Another victim in this debacle is the excellent multi-dimensional data analysis tool, ProClarity. This well planned and well developed product was bought by Microsoft and, instead of continuing to sell it, Microsoft saw fit to incorporate its functionality into, you guessed it, PerformancePoint Server.
The final ignominy is that we are now told that "The core ProClarity capabilities that made that product successful will migrate to SharePoint and Excel over the coming releases".
Excel will be the only thick client option. Fine. But how are we supposed to visualise our multi dimensional data in the interim?
Followers of this column may have noticed that I have never written about PerformancePoint in the BI column. I'd love to tell you that I somehow saw this coming, but I didn't at all. It was just that I was never sure where the product was going.
I was even asked by Microsoft to write a book about PPS but due to a resounding lack of enthusiasm on both sides the project never left the drawing board. Perhaps that lack of enthusiasm should have told me more than it did at the time. Microsoft will, I guess, say that it is simply a company that makes products. It doesn't force people to use them, nor does it force people to bet their business strategy on those products.

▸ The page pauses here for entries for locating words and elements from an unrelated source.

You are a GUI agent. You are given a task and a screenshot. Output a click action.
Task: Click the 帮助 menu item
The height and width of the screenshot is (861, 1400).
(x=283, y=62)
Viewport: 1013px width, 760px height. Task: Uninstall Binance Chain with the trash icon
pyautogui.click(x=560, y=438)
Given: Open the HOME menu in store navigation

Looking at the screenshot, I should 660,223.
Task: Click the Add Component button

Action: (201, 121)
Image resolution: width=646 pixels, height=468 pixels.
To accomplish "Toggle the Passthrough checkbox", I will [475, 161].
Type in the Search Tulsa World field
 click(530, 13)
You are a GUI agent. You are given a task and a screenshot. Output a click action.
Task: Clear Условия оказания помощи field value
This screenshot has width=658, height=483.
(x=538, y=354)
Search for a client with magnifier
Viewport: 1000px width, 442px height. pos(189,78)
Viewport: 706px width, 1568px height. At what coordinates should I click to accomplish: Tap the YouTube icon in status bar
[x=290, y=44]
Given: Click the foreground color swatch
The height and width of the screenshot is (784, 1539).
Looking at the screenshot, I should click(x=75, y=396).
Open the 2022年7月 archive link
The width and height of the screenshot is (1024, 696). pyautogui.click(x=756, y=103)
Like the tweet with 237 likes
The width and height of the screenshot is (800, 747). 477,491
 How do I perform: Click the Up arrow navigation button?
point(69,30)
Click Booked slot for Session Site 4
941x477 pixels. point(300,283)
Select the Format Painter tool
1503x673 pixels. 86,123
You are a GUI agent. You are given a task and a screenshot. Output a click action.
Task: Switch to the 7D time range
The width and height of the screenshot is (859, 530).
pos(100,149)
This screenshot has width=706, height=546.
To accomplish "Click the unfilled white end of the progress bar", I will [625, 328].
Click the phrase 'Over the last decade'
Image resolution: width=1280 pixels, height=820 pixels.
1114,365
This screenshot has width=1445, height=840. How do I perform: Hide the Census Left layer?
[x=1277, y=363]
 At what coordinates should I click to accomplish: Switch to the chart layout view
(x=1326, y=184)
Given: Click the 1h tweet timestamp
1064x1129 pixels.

All of which is perfectly true. Microsoft is not the evil empire, it is simply a company that needs to provide a profitable balance sheet for its stockholders. It keeps profitable products and drops unprofitable ones.
But there is more to this. BI is not simple. You don’t simply start 'doing' BI one day in your company. It takes time to plan and deploy a coherent BI solution. In order to do that, you need to work with tools from a company that has a history of both innovation and dependency.
For the last ten years I have been able to tell people that I honestly believe that Microsoft has a good, consistent, well thought out strategy for BI. Would you believe me if I told you that now?